Dimanche 5 août, Montréal, rue Sainte-Catherine.
D'abord, marcher pour marcher. De long en large. Humer l'atmosphère. Sentir les vibrations de ce lieu mythique. Se dire que c'est irrémédiable ; que l'on ne rentrera plus jamais ici. C'est en effet ce soir que meurt la salle de spectacle "Le Spectrum". L'endroit va être détruit sous peu. A sa place ? Un building et un magasin américain d'électronique. Super, c'est beau le progrès !

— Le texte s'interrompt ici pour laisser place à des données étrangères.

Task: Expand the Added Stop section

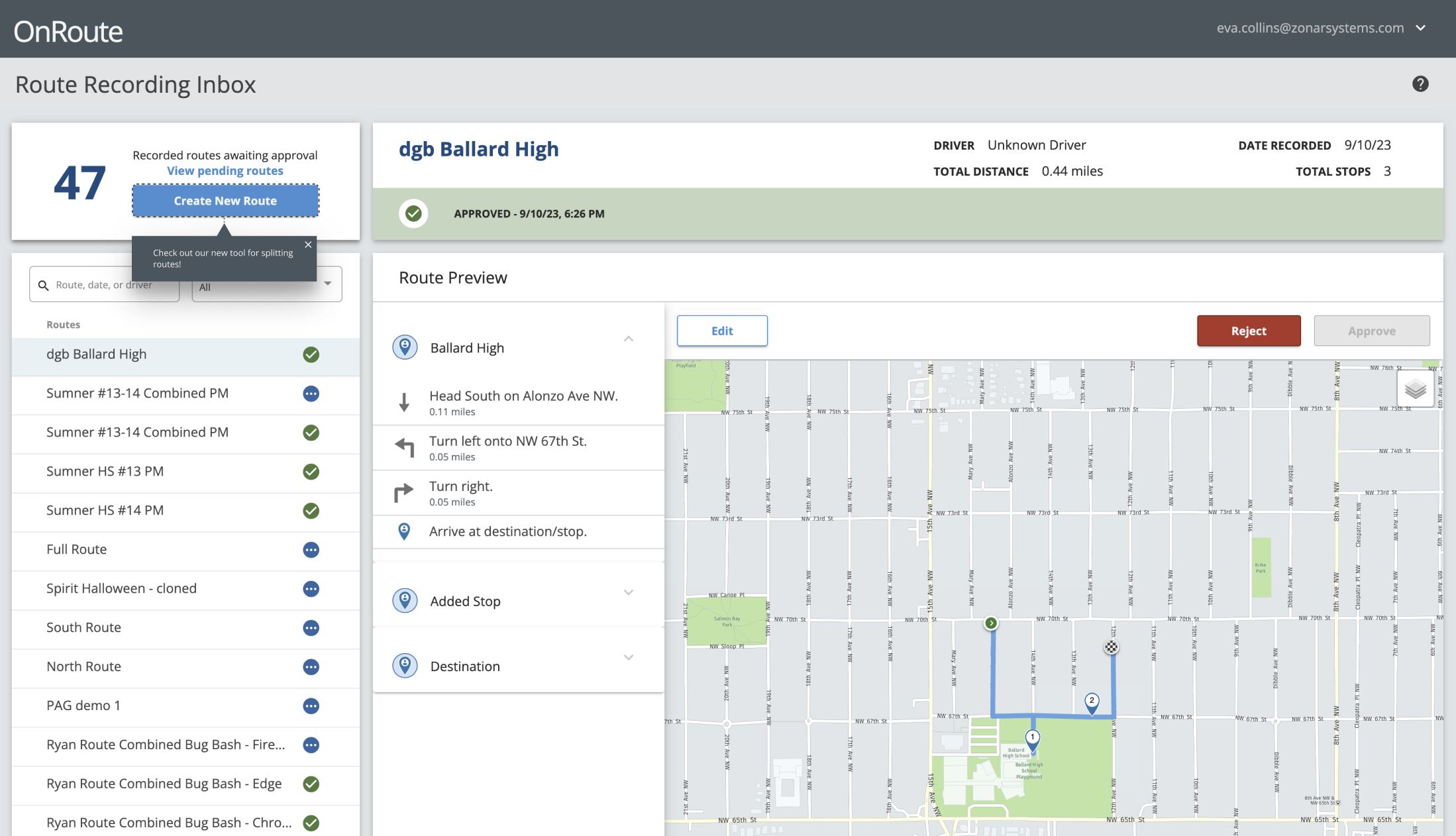Action: tap(628, 592)
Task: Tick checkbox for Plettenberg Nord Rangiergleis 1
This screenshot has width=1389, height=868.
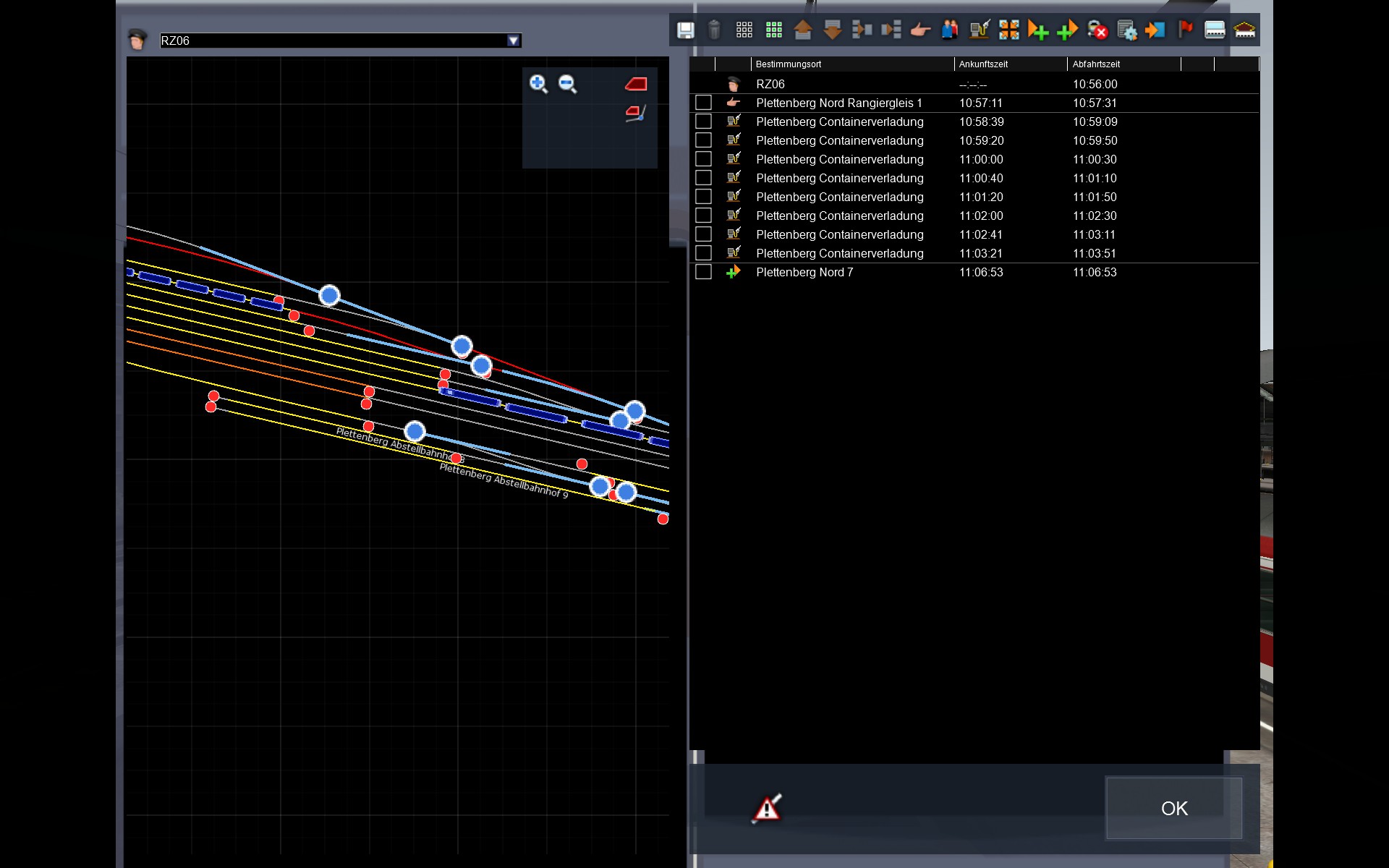Action: click(703, 103)
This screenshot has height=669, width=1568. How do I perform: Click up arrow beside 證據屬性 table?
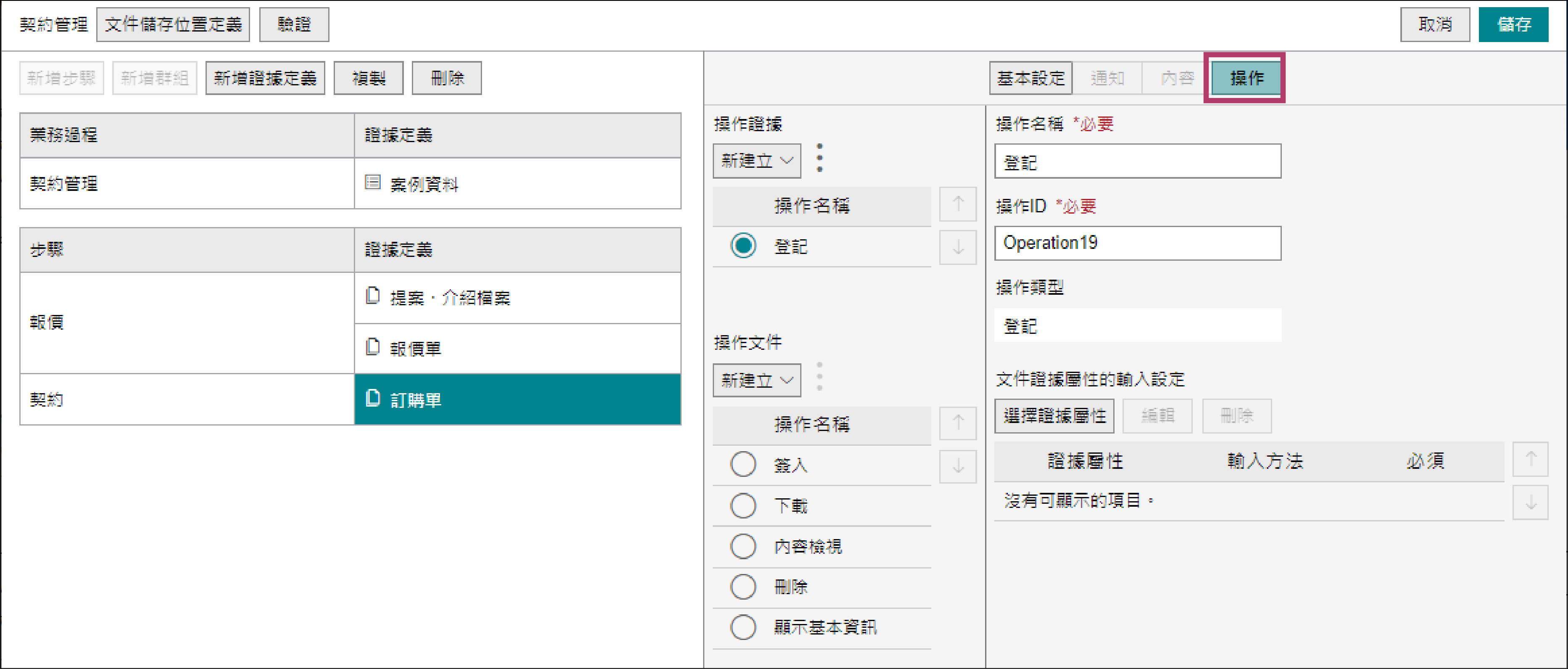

Arpenter encore le couloir qui mène à la salle. S'asseoir sur l'un des tabourets hauts. Monter les marches pour admirer une dernière fois du balcon les posters que l'on a si souvent vu sans les regarder (Jean Leloup, Sting, Laurie Anderson, Renaud, Marjo, Ben Harper, Paolo Conté…). Ils faisaient partie des meubles, mais ce soir, les meubles, on les brûle !
Entrer dans la salle. Revoir une dernière fois Laurent Saulnier des Francofolies à sa place habituelle : appuyé sur le mur du fond droit de la salle, près de la fontaine d'eau. Sourire triste. Rien à dire. S'approcher des internationalement connues petites lumières jaunes qui ornent encore les murs latéraux ce soir.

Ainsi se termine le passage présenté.